Agreeing with the defendants, Judge Sullivan found that Lola was exempt as a matter of law and dismissed the case. There was no question, the court explained, that Lola held a law license. Instead, the analysis turned on whether he was “engaged in the practice [of law].” Similar to the accountants we reported on in July who unsuccessfully argued to the Second Circuit that they were not exempt, like other accountants, because they performed only entry-level accounting duties, Lola claimed he was not engaged in the practice of law because his doc review work was “mechanical” and “did not involve the use of any legal judgment or discretion.”
The court proceeded through a four-step analysis to determine that Lola was engaged in the practice of law and therefore exempt:
- The phrase “engaged in the practice of law” is not defined by federal statute or regulation.
- Although interpreting the phrase is a federal matter, given that it arises from a federal overtime exemption, the meaning of the phrase should be determined under state law, given that the practice of law is state-regulated and can mean different things in different states.
- To determine what the phrase “engaged in the practice of law” means in this case, North Carolina law applies. While there are competing arguments for California (where Lola was licensed), Ohio (where Skadden’s case was pending), or New York (where the defendants were based), North Carolina prevails because that is where Lola performed the work at issue.
- Based on North Carolina statutes as well as a North Carolina State Bar ethics opinion, someone like Lola who performs doc review, whether “mechanical” or otherwise, is engaged in the practice of law.
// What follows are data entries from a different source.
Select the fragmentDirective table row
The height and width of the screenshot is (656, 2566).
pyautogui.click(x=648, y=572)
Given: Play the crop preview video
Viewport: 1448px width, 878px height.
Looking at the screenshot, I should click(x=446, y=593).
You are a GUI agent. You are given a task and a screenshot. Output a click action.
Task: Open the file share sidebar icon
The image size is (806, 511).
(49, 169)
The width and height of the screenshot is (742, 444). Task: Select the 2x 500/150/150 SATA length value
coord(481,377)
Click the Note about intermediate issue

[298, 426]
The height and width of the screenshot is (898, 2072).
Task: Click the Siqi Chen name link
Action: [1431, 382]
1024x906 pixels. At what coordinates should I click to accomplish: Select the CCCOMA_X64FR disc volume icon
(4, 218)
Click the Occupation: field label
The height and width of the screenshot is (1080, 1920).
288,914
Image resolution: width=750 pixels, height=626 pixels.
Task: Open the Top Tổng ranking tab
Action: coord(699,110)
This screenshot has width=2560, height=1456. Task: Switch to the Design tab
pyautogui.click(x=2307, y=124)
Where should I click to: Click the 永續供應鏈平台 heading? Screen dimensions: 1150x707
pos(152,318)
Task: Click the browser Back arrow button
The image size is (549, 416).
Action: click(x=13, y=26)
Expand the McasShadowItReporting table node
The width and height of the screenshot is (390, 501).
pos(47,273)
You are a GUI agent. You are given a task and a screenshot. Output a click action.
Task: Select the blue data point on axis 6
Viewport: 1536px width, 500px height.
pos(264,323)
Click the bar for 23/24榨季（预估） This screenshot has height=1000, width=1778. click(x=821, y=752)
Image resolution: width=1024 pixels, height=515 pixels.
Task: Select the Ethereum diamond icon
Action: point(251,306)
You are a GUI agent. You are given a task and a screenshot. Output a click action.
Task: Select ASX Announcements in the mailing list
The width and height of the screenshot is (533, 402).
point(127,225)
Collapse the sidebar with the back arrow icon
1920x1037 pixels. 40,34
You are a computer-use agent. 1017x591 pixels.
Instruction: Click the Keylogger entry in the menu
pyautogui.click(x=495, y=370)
Judge Sullivan’s decision is important for a number of reasons. First, Judge Sullivan’s detailed analysis of what it means to practice law should prove relevant and beneficial to firms that employ licensed temp attorneys to perform legal tasks. Second, the decision continues a trend in the Second Circuit of using a by-the-book reading of the FLSA’s exemptions to assess the claims of professionals who allege that their duties are too mechanical or low-level to be exempt. And third, at a time when FLSA lawsuits have a reputation for being fact-sensitive and drawn out, the decision shows that an early dismissal on the merits is attainable under the right circumstances.